Stored data:
▽

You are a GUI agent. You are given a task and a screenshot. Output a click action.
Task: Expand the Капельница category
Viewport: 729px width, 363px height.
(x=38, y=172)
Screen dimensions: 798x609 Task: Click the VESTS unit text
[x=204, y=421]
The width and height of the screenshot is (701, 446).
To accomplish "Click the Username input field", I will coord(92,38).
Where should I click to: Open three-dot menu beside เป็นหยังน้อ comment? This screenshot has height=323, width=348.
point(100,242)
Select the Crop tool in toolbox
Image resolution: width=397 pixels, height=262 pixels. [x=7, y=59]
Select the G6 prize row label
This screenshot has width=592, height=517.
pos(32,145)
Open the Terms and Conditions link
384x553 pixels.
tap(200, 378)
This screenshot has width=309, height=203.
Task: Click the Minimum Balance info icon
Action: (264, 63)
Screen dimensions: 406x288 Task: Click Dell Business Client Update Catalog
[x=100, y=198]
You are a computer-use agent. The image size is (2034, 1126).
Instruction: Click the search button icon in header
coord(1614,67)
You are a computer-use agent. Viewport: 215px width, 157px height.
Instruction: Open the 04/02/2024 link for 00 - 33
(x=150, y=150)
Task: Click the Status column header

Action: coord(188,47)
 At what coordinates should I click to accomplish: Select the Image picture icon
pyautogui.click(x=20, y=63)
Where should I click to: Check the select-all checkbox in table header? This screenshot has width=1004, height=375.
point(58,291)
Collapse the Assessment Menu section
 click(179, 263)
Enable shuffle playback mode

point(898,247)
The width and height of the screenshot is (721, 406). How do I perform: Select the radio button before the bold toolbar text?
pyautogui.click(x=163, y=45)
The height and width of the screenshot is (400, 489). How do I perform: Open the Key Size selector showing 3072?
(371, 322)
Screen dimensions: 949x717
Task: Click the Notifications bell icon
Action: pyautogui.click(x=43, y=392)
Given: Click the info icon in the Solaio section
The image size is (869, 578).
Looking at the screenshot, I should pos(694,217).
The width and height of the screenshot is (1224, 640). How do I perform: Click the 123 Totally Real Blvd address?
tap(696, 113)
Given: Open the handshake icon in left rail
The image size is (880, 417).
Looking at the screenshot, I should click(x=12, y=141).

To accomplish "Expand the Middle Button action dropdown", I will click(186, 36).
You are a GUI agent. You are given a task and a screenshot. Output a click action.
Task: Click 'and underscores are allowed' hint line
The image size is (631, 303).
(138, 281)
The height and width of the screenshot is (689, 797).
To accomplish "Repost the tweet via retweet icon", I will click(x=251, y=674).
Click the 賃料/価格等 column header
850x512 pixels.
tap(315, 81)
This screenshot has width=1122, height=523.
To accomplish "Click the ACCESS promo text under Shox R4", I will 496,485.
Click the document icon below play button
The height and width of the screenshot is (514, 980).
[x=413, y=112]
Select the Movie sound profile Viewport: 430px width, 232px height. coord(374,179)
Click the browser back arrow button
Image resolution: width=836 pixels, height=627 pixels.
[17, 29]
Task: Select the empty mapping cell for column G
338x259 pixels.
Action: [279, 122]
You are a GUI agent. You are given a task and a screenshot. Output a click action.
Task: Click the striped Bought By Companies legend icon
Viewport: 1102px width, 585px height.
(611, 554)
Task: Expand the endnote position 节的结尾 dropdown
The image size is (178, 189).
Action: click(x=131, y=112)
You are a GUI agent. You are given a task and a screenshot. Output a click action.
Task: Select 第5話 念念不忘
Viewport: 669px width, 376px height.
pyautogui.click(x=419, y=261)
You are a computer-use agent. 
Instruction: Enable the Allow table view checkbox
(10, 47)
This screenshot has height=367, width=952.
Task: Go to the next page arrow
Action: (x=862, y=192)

△

Write out every line, unchanged, from the one containing "Viewport: 669px width, 376px height." through the closing line of the data.

Completed task:
Viewport: 669px width, 376px height.
pyautogui.click(x=419, y=261)
You are a computer-use agent. 
Instruction: Enable the Allow table view checkbox
(10, 47)
This screenshot has height=367, width=952.
Task: Go to the next page arrow
Action: (x=862, y=192)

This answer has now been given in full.